▶ **Task statement**: Please set down, unchanged, each line from the one with "Expand the Select Bookmark dropdown" to the final line of the data below, both included. Drop the pictures.

▶ **Data section**:
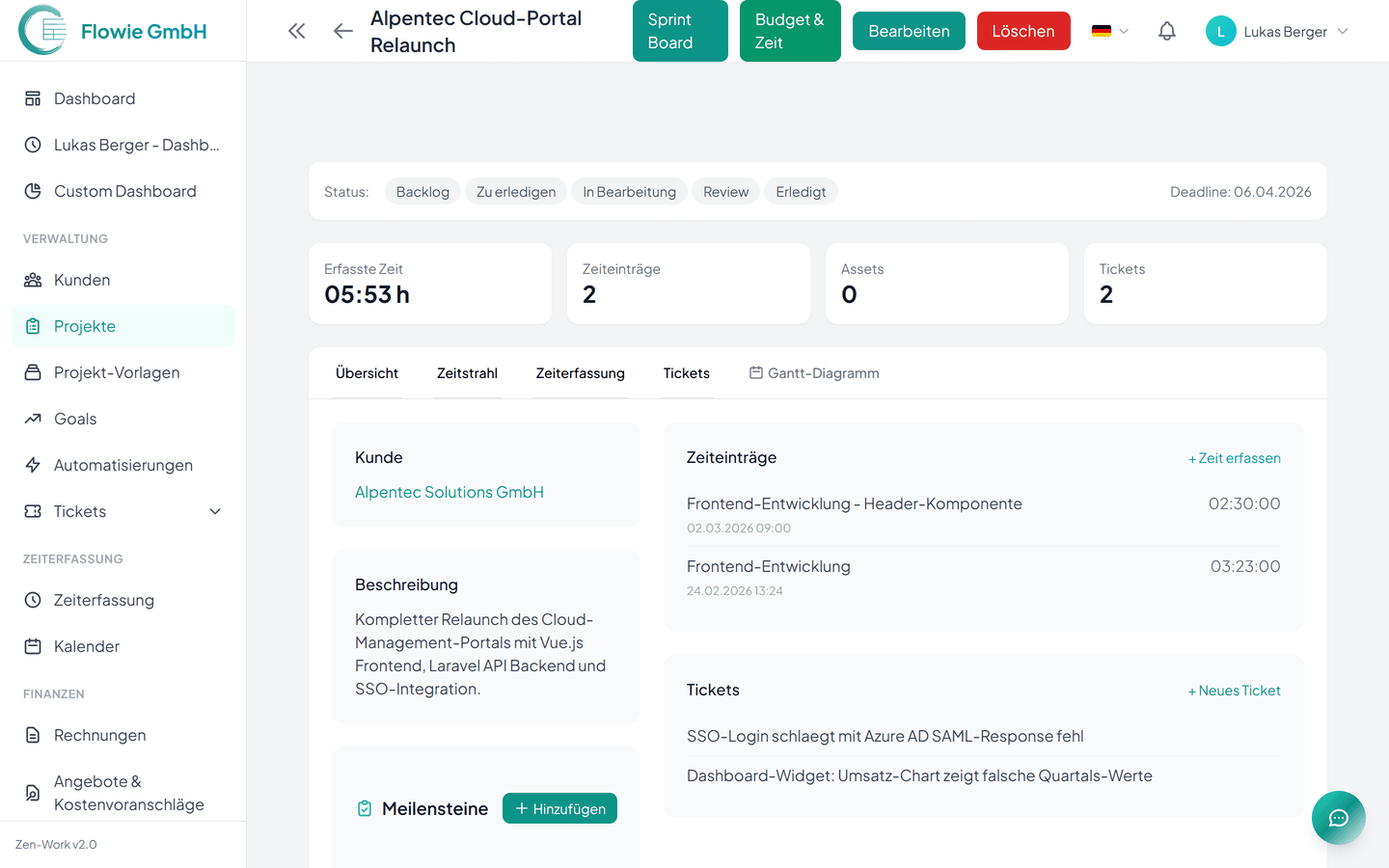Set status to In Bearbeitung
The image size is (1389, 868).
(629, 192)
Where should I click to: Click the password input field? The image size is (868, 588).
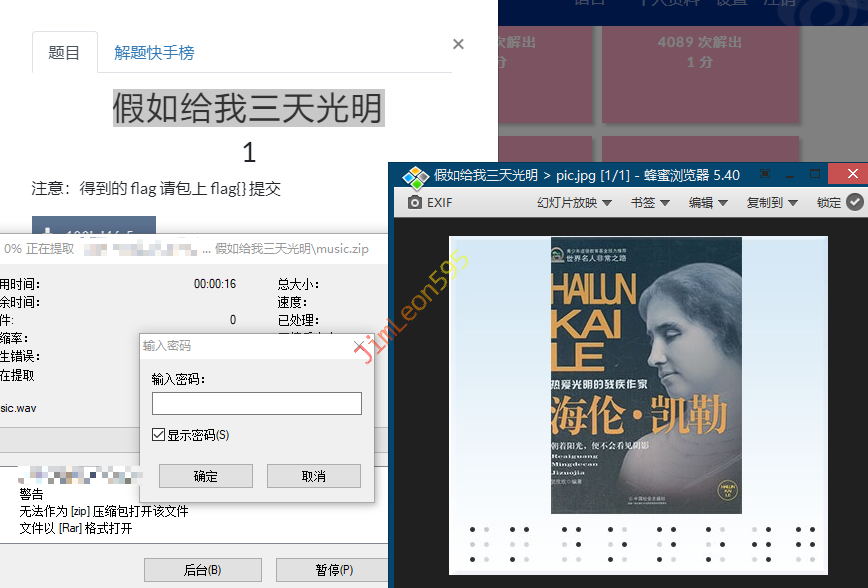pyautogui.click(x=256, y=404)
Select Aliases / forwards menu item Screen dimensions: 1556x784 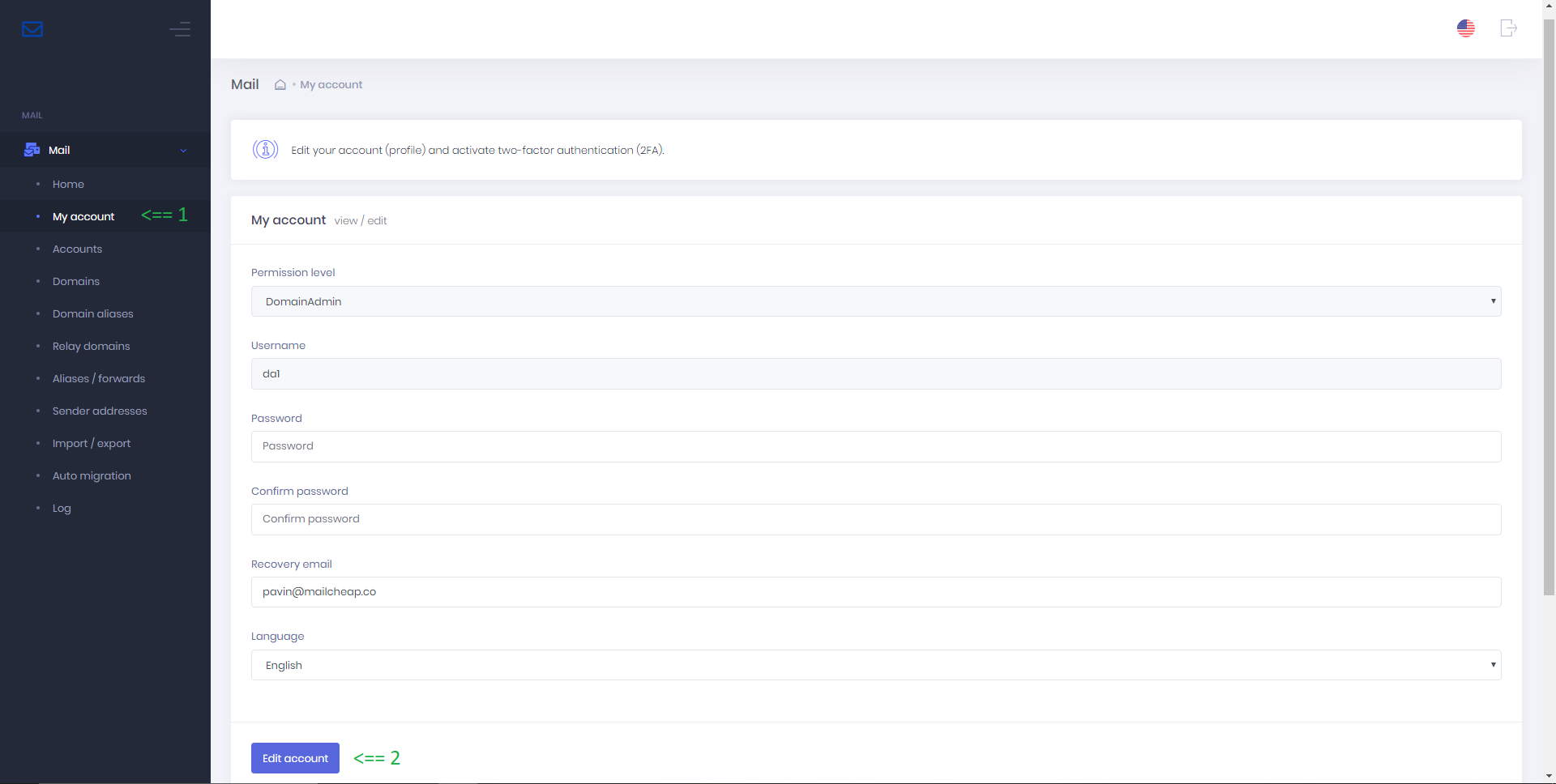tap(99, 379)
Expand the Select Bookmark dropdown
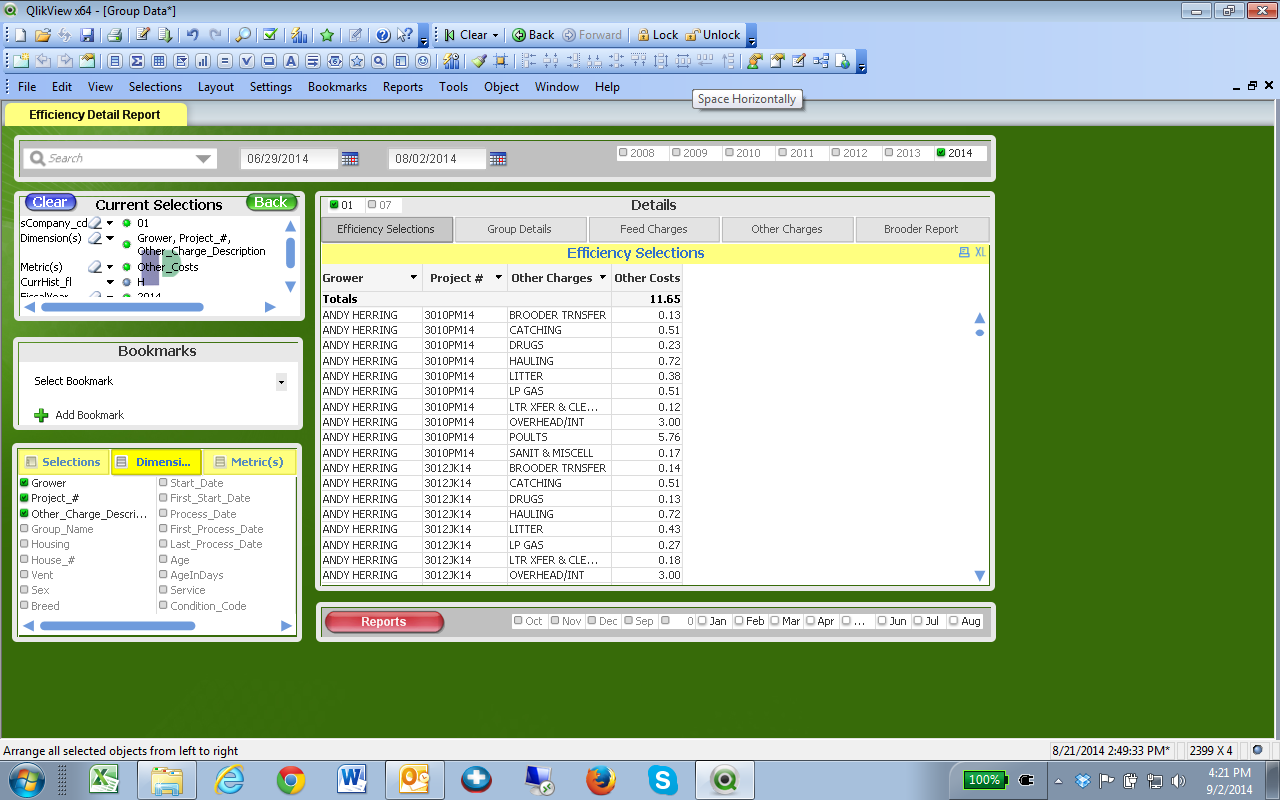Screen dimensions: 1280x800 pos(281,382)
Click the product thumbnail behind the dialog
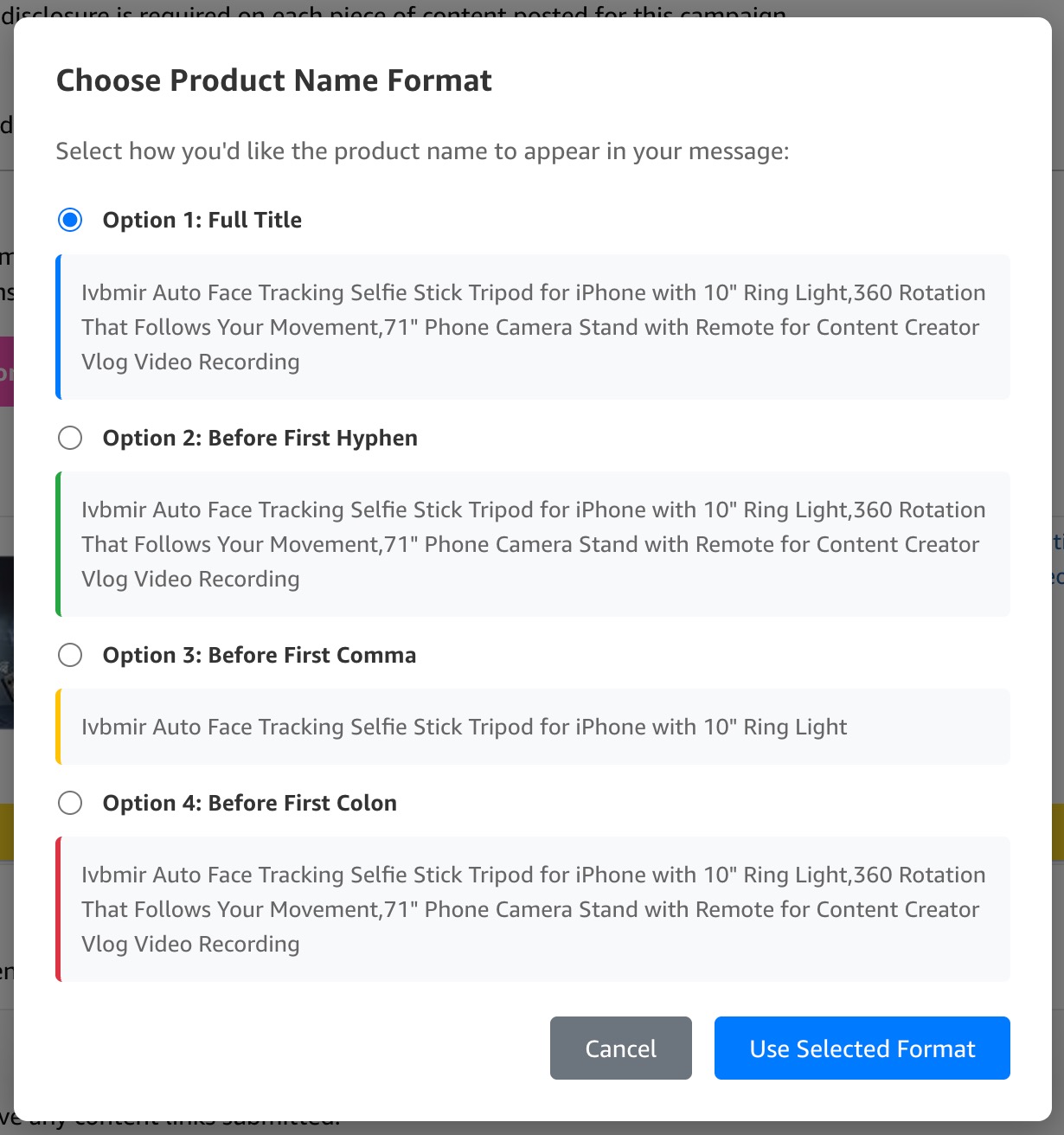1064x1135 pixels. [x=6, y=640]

▶ **Written answer**:
Expand the Select Bookmark dropdown
Screen dimensions: 1280x800 pos(281,382)
Click the product thumbnail behind the dialog
1064x1135 pixels. [x=6, y=640]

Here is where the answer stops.